Any way to run Linux as a Virtual Machine on top of Windows so can have best of both worlds?

Solution 1:

Lots of options here:

Tools Only

If you just want the GNU/Linux tools, there are a few choices.

  • cygwin gives you a bash shell with lots of tools, including an X11 server. This has been around awhile and is mature.
  • msys is a smaller, lightweight alternative to cygwin.
  • GNU utilities for Win32 is another lightweight alternative. These are native versions of the tools, as opposed to cygwin which requires a cygwin DLL to fake out its tools into thinking they are running on Linux.
  • UWIN is a set of Unix tools/libraries from ATT Research that run on Windows.
  • SUA is Microsoft's Subsystem for UNIX-based Applications, offering a tools and an environment for building/running Unix programs under Windows.

Linux in a Windows Process

There are several packages that will run Linux as a Windows process, without simulating an entire PC as virtualization does. They use Cooperative Linux, a.k.a. coLinux, which is limited to 32-bit systems. These don't have the overhead of virtualizing, and they start up faster since you're not booting a virtual PC. This is a little more on the experimental side and may not be as stable as some of the virtualization options.

  • Portable Ubuntu
  • andLinux

Virtualization

Virtualization software lets you boot up another OS in a virtual PC, one that shares hardware with the host OS. This is pretty tried-and-true. There are nice options here for taking snapshots of your Virtual PC in a particular state, suspend/resume a virtual PC, etc. It's nice to be able to experiment with a virtual PC, add a few packages, then revert to a previous snapshot and "start clean".

  • VMWare
  • VirtualBox
  • VirtualPC

Dual Booting

  • wubi allows you to install Ubuntu right from Windows, then dual-boot. Not as convenient as the above, since you can't run both OS's at once.

Solution 2:

It looks like VirtualBox runs on Windows, which should have decent Linux support. Virtual PC, as far as I know, does not offer very good Linux integration.

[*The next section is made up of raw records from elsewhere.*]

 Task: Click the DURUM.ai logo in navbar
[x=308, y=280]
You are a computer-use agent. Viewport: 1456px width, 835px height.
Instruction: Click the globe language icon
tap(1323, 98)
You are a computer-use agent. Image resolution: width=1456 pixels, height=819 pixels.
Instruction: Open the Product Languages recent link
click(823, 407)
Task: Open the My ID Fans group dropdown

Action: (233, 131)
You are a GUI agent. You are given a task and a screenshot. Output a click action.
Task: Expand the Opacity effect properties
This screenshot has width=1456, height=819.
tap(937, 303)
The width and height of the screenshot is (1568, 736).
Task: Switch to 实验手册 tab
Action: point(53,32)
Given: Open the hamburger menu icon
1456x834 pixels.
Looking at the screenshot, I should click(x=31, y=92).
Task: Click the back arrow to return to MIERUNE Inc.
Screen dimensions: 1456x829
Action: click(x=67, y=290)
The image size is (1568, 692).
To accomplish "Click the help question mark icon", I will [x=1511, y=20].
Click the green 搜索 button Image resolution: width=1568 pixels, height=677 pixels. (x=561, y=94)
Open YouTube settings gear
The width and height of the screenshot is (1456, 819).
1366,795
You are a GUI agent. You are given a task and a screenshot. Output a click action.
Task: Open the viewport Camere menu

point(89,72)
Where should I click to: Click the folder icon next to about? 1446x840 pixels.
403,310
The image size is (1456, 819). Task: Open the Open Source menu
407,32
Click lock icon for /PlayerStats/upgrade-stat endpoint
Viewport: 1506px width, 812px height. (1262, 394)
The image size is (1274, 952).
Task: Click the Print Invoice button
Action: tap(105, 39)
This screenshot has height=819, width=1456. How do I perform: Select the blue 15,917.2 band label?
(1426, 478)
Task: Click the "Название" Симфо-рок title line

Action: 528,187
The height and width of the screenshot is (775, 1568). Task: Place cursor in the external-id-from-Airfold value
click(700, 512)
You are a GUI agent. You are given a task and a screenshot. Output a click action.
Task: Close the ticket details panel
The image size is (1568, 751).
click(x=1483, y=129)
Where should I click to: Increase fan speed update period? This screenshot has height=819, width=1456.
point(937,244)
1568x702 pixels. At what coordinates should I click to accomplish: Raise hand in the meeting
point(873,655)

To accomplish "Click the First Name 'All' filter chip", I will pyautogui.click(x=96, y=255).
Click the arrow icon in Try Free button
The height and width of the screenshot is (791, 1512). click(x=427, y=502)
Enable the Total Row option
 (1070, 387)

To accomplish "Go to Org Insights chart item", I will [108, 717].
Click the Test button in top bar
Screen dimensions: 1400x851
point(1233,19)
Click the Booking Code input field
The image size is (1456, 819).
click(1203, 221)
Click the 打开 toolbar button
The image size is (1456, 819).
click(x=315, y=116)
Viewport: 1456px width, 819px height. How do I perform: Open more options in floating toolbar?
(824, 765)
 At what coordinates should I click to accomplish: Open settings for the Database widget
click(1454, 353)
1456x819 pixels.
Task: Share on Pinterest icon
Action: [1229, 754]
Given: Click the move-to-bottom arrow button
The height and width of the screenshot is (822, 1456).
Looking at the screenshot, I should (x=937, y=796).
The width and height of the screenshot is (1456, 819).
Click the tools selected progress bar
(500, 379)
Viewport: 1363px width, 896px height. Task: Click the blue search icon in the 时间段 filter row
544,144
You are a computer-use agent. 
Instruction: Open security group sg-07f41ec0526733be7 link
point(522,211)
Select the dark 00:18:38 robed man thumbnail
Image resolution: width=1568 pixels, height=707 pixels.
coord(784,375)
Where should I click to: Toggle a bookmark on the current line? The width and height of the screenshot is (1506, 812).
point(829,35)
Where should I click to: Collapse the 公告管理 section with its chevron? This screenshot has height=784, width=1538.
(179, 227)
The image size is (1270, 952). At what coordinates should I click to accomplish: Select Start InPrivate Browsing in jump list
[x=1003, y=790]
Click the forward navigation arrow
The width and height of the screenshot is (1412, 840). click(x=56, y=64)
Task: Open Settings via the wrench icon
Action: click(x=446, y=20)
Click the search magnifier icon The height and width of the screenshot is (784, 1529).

If you're just looking for the regular set of command line tools, you might look at cygwin. A lot of the goodness without the overhead of maintaining a separate system.

Solution 3:

An alternative to a virtual machine (meaning it can share RAM with Windows) is Portable Ubuntu, which runs Ubuntu as a Windows app. It's one of the niftiest ways to get the best of both. I can't post a link because I'm a new user here. The domain is: portableubuntu.demonccc.cloudius.com.ar

Solution 4:

Maybe andLinux would be interesting?

From andlinux.org:

andLinux is a complete Ubuntu Linux system running seamlessly in Windows 2000 based systems (2000, XP, 2003, Vista, 7; 32-bit versions only).

Solution 5:

You can use cygwin if you just want the tools.

You can use VirtualPC software to mount any Linux.

There are a few distros that install on top of Windows like phat linux

Many useful linux utils (including bash) have been ported to native win32 (unix utils).